Math Problem Solver

$$\frac{1}{3},\frac{1}{4},\frac{1}{5},\frac{1}{6},...$$This infinite sequence is a harmonic sequence. The n^th term rule for the sequence is $a_n=\frac{1}{n + 2}$, where $n>0$. The recursive formula is $a_n=\frac{a_{n-1}}{a_{n-1} + 1}$, where $n>1$ and $a_{1}=\frac{1}{3}$.

Harmonic sequence is formed by taking the reciprocal of the terms of the arithmetic sequence. The harmonic sequence formula is the reciprocal of the arithmetic sequence formula.

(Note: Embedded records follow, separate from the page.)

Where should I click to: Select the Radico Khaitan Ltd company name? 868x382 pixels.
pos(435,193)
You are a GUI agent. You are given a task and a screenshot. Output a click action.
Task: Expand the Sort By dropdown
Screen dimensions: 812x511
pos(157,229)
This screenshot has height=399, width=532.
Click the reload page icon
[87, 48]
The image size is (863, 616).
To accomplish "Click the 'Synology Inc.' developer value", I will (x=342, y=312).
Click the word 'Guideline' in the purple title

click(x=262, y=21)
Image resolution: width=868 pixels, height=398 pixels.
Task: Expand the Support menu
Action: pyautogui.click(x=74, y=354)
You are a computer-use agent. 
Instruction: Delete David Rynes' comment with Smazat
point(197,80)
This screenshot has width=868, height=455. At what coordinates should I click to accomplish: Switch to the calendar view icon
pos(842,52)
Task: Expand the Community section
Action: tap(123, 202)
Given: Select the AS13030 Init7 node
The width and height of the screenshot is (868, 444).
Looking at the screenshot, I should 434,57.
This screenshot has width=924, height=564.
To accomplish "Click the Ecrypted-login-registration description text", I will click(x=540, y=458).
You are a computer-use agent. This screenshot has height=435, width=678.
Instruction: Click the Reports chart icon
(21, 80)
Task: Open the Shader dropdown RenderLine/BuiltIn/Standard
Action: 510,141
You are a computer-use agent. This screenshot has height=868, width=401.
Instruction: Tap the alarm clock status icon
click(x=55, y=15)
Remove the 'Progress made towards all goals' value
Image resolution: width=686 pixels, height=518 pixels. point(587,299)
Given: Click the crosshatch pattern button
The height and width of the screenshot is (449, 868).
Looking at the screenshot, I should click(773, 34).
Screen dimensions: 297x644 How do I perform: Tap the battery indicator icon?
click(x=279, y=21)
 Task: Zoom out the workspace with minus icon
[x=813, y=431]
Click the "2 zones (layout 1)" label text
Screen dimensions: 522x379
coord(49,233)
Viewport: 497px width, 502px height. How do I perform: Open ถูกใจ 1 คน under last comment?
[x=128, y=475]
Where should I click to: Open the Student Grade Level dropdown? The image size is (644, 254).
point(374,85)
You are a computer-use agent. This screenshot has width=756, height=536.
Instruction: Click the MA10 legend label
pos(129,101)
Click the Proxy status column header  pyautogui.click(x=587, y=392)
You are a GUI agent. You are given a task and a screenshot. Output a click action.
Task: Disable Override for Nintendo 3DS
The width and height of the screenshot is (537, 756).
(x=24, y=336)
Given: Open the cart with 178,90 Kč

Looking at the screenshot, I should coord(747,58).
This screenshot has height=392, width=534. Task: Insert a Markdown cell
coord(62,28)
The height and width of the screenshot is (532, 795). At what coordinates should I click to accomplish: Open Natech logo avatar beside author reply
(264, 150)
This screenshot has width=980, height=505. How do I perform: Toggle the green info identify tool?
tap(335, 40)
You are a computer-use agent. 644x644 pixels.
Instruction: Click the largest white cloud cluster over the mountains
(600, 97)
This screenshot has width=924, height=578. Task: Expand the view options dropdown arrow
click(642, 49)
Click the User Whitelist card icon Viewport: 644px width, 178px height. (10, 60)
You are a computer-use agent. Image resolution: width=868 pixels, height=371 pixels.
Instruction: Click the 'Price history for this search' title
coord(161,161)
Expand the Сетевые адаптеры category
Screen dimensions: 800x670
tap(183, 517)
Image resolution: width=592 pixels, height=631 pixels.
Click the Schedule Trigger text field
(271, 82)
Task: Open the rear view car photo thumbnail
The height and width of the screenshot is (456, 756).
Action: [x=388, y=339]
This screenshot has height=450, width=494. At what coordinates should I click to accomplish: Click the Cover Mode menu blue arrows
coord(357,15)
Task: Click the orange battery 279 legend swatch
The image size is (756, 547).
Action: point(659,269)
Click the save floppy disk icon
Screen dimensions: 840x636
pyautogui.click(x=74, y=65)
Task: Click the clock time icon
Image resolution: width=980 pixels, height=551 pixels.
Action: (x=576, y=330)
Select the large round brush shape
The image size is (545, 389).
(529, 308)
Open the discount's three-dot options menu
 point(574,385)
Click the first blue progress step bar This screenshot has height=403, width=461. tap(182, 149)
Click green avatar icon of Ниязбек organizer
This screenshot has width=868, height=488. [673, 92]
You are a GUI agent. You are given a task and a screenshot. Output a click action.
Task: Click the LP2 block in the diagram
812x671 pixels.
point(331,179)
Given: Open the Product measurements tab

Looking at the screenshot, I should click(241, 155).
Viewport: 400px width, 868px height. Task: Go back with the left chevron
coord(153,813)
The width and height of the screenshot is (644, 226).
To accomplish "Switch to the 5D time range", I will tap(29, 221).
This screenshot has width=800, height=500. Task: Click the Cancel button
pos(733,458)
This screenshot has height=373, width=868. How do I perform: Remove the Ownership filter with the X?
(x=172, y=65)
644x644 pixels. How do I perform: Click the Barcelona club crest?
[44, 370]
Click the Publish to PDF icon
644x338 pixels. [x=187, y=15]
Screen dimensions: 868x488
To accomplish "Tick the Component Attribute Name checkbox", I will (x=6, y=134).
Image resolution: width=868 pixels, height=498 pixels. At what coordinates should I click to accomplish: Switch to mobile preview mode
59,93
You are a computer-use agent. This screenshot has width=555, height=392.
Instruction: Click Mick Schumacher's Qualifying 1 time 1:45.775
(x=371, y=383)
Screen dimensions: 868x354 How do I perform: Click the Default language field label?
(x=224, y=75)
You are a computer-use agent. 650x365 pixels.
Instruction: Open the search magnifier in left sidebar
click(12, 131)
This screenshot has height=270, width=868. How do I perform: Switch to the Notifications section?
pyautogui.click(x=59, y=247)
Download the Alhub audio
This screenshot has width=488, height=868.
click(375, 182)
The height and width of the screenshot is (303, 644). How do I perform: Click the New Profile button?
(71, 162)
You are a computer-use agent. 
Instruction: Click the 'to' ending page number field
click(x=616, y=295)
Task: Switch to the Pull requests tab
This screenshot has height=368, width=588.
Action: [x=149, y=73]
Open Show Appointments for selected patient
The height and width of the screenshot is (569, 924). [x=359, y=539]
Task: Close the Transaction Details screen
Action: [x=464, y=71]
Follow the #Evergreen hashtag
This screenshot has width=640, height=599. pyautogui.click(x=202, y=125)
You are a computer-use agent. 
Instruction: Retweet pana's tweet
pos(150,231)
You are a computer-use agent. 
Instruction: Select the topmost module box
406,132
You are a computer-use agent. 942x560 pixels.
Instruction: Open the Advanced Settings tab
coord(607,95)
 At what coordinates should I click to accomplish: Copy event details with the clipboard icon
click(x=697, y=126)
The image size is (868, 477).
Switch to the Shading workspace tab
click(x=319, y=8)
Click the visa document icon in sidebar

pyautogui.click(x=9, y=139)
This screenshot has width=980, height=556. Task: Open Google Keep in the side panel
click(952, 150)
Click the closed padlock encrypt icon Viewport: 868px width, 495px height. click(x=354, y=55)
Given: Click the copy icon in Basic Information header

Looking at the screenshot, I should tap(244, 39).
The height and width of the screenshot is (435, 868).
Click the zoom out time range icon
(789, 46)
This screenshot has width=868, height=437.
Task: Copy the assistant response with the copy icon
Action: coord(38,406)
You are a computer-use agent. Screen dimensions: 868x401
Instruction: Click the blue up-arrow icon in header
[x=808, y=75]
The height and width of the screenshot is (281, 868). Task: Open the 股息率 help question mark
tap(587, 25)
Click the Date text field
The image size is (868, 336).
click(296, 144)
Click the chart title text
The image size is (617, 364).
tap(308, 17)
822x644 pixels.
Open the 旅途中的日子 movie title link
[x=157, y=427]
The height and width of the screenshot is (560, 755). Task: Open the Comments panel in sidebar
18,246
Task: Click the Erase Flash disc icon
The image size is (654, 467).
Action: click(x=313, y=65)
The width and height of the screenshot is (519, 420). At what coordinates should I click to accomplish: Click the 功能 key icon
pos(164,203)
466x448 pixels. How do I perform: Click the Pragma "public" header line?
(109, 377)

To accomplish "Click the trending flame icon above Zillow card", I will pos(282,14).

$$\begin{matrix}\frac{1}{3}&&\frac{1}{4}&&\frac{1}{5}&&\frac{1}{6}\\[6pt]3&&4&&5&&6\\[6pt]&+1&&+1&&+1\\[6pt]\end{matrix}$$

The first row is the harmonic sequence, and the second row is the arithmetic sequence.

Explicit Formula

The formula for a harmonic sequence where $a_1$ is the 1^st term, $d$ is the common difference, and $n$ is the term number is $$a_n=\frac{a_1}{d a_1 (n - 1) + 1}$$

Find $a_1$ and $d$: $$\begin{aligned} a_1&=\frac{1}{3} \\ d&=1 \end{aligned}$$

The n^th term rule is:$$\begin{aligned} a_n&=\frac{a_1}{d a_1 (n - 1) + 1} \\ &=\frac{\frac{1}{3}}{\left(1\right) \left(\frac{1}{3}\right) (n - 1) + 1} \\ &=\frac{1}{n + 2} \end{aligned}$$

Recursive Formula

The formula for a harmonic sequence where $a_{n-1}$ is the (n-1)^th term, $d$ is the common difference, and $n>1$ is $$a_n=\frac{a_{n-1}}{d a_{n-1} + 1}$$

Find $d$: $$\begin{aligned} d=1 \end{aligned}$$

The n^th term rule is:$$\begin{aligned} a_n&=\frac{a_{n-1}}{d a_{n-1} + 1} \\ &=\frac{a_{n-1}}{1 a_{n-1} + 1} \\ &=\frac{a_{n-1}}{a_{n-1} + 1} \end{aligned}$$